■ GOAL OF THE EXERCISE ■
Using the entries that follow, write out the line containing "612x802 pixels.", the line containing "Task: Toggle the Erforderlich switch", and every line between them, exactly and nothing else.

■ Saved entries ■
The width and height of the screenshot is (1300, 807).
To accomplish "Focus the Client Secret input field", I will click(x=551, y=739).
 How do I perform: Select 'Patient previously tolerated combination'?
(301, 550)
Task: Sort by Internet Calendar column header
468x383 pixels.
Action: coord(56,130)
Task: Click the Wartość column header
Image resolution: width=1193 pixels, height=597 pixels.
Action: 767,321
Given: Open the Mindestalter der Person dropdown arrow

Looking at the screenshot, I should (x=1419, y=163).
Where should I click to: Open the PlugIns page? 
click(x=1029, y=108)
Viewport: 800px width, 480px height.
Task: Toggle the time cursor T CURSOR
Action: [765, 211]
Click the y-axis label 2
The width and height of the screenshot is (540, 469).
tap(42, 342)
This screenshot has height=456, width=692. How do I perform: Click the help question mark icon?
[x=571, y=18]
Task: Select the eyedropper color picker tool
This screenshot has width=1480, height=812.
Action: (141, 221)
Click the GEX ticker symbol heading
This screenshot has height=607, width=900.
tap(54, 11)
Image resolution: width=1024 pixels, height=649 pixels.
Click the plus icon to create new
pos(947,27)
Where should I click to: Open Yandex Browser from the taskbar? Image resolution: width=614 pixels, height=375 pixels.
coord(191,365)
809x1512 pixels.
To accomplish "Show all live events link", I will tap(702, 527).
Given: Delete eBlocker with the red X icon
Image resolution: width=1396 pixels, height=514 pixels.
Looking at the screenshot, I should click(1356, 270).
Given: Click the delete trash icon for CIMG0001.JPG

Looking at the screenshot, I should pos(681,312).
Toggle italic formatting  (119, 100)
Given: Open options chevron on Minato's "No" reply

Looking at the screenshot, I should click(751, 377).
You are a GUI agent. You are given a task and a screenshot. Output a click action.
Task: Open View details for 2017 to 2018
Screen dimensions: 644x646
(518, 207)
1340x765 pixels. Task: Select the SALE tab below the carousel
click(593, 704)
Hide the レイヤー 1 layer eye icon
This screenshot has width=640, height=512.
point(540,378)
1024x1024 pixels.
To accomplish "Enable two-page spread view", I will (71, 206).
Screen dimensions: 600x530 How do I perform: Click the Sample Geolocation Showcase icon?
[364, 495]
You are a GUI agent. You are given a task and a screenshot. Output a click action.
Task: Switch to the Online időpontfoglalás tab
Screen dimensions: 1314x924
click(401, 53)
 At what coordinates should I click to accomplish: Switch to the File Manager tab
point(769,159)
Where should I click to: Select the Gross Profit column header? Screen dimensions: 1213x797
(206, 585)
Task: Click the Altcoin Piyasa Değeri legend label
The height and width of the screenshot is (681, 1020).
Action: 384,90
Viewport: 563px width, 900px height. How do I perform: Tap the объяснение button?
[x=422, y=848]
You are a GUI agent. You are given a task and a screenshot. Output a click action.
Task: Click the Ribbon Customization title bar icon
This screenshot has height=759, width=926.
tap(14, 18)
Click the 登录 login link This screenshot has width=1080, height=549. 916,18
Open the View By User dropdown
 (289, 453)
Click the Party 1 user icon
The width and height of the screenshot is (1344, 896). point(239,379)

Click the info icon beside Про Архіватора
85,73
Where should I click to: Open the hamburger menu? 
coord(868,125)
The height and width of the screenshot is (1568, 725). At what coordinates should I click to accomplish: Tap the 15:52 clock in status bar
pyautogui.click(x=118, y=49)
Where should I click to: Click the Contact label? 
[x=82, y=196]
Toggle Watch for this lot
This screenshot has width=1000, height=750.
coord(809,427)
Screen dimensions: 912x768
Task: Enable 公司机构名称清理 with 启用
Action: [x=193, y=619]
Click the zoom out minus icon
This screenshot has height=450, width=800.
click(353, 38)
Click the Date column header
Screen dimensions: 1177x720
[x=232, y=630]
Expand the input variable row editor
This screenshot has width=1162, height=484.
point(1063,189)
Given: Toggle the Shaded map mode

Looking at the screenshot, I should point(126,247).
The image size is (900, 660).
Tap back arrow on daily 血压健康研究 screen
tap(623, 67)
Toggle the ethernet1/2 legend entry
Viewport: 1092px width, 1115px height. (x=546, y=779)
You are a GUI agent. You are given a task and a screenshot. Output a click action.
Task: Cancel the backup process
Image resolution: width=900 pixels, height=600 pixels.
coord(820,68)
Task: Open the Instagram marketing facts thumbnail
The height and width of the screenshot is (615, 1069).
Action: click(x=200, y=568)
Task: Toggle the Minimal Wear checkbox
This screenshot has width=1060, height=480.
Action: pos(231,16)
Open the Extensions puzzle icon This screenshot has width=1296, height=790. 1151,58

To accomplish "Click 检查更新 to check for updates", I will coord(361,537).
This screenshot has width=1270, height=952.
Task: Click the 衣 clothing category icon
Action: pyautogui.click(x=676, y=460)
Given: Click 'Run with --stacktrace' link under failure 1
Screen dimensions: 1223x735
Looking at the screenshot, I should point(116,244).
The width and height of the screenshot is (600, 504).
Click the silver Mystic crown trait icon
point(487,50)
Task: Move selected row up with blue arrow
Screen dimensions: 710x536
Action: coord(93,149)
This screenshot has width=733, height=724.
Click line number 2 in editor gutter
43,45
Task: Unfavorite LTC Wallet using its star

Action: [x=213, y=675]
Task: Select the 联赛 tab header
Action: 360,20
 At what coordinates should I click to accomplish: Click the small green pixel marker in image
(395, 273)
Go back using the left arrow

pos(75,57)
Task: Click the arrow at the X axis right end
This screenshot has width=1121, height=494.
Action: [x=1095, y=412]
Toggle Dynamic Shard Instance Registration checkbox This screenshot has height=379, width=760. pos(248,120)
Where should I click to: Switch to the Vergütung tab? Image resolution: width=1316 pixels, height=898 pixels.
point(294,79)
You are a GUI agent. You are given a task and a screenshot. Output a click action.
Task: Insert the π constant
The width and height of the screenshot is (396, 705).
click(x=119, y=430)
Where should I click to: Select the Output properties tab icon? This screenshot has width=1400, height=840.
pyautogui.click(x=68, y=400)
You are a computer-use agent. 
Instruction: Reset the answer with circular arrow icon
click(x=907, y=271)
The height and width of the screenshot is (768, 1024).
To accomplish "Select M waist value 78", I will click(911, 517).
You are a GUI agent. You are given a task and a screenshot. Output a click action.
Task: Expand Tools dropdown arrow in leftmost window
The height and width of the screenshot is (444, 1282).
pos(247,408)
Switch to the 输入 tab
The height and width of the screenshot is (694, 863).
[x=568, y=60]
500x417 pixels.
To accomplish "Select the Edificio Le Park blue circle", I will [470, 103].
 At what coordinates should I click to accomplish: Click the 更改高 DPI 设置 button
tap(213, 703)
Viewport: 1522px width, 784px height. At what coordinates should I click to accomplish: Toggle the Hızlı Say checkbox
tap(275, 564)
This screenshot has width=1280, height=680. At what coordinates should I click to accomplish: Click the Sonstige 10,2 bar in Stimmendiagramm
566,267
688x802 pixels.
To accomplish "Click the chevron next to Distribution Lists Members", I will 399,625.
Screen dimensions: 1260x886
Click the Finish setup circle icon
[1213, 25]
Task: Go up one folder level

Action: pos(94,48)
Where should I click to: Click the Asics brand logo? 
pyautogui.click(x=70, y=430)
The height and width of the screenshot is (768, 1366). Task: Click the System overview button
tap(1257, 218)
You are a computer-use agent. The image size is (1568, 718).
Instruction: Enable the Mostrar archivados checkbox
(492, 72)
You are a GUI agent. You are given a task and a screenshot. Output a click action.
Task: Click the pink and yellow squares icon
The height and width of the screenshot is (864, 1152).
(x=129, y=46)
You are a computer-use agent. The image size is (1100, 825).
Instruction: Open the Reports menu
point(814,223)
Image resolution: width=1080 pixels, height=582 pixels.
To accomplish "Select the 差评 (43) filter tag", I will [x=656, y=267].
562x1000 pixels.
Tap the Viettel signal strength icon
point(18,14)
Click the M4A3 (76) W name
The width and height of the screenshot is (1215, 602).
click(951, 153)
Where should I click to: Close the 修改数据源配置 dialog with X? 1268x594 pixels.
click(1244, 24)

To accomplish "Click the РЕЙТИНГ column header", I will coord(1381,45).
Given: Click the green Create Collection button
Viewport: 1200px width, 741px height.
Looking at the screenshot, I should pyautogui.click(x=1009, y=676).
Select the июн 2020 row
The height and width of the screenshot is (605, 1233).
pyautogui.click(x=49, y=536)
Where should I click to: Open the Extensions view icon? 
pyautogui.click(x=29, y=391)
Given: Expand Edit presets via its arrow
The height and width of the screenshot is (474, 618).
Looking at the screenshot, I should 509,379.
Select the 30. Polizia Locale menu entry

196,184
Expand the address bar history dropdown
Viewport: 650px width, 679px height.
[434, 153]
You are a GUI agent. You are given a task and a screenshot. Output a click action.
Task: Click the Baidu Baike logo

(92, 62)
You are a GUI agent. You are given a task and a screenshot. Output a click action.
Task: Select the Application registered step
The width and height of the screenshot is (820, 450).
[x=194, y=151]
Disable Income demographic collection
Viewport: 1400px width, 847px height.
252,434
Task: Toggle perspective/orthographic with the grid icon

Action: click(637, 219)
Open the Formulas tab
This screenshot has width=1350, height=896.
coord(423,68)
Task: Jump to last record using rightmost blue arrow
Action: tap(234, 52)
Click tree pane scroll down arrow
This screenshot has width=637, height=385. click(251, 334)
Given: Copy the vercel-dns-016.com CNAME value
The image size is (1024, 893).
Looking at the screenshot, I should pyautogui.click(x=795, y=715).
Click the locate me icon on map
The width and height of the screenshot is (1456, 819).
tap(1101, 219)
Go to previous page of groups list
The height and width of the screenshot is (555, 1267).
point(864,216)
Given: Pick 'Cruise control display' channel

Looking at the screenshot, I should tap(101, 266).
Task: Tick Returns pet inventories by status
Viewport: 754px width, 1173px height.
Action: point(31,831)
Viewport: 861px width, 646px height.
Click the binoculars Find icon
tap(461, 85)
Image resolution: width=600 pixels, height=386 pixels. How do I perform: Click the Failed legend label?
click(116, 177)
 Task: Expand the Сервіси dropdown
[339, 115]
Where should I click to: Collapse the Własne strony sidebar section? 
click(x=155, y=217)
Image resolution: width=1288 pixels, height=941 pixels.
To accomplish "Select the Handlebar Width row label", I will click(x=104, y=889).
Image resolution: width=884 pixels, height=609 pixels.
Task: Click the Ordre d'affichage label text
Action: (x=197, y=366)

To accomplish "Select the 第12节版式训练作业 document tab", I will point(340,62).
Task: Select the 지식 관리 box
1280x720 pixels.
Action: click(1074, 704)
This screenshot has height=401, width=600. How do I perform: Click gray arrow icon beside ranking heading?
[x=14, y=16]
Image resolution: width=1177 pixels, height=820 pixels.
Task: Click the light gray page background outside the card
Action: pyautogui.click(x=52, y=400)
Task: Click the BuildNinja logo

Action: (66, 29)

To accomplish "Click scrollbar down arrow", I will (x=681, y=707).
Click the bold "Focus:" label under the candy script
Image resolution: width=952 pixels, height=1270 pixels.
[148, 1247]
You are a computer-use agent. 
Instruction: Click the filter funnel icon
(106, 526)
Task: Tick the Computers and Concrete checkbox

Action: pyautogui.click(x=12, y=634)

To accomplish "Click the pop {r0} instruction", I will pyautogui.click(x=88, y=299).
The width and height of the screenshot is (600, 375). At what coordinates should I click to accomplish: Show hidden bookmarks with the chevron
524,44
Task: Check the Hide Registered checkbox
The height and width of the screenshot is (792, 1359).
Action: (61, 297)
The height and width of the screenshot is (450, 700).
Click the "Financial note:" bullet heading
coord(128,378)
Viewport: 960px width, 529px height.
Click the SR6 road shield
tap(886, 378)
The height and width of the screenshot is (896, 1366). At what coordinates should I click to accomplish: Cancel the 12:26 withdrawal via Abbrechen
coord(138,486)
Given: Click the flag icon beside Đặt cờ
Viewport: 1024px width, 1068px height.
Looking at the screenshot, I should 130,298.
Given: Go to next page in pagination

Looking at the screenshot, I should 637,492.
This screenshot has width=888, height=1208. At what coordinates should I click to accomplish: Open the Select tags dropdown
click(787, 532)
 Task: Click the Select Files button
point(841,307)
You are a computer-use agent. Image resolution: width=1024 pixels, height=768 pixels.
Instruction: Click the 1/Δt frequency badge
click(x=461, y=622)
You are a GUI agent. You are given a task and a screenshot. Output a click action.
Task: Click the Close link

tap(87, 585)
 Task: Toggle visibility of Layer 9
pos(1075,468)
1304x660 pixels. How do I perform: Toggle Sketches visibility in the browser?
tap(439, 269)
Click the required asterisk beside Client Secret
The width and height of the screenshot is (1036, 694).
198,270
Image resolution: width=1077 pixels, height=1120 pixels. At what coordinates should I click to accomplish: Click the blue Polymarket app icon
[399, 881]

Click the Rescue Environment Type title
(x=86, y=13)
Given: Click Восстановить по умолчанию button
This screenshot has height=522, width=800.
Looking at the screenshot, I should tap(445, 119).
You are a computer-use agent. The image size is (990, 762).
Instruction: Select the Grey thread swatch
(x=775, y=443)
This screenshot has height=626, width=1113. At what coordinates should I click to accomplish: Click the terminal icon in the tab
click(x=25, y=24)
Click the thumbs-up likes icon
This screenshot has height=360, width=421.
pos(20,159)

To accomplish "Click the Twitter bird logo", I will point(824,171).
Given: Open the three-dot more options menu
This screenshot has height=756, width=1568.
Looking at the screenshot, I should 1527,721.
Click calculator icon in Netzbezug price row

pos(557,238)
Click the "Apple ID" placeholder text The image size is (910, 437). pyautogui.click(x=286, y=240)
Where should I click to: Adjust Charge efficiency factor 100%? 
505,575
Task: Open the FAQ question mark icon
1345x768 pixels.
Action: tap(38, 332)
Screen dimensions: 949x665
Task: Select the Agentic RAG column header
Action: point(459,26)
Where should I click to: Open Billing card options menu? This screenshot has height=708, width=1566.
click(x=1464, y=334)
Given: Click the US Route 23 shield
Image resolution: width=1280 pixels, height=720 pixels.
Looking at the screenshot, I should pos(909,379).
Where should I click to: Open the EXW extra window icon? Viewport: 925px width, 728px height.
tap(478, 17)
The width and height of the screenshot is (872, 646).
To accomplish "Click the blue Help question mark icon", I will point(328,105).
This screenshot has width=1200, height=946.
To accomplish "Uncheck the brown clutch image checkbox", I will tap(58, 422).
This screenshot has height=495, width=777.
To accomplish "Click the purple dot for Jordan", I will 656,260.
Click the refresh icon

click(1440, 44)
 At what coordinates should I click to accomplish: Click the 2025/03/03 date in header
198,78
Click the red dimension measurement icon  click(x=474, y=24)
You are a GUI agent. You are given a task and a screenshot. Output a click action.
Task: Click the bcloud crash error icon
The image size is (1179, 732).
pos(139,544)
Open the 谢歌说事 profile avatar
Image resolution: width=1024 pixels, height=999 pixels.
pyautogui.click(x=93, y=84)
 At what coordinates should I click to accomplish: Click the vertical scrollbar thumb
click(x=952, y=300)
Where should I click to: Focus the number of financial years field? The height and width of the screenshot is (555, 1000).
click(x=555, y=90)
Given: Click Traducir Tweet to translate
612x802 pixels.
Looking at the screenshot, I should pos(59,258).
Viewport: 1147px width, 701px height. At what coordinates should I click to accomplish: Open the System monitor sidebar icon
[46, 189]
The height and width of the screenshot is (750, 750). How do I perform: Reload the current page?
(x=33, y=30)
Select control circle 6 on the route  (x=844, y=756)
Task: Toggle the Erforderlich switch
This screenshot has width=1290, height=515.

■ RESULT BELOW ■
612x802 pixels.
Looking at the screenshot, I should pos(59,258).
Viewport: 1147px width, 701px height. At what coordinates should I click to accomplish: Open the System monitor sidebar icon
[46, 189]
The height and width of the screenshot is (750, 750). How do I perform: Reload the current page?
(x=33, y=30)
Select control circle 6 on the route  (x=844, y=756)
Task: Toggle the Erforderlich switch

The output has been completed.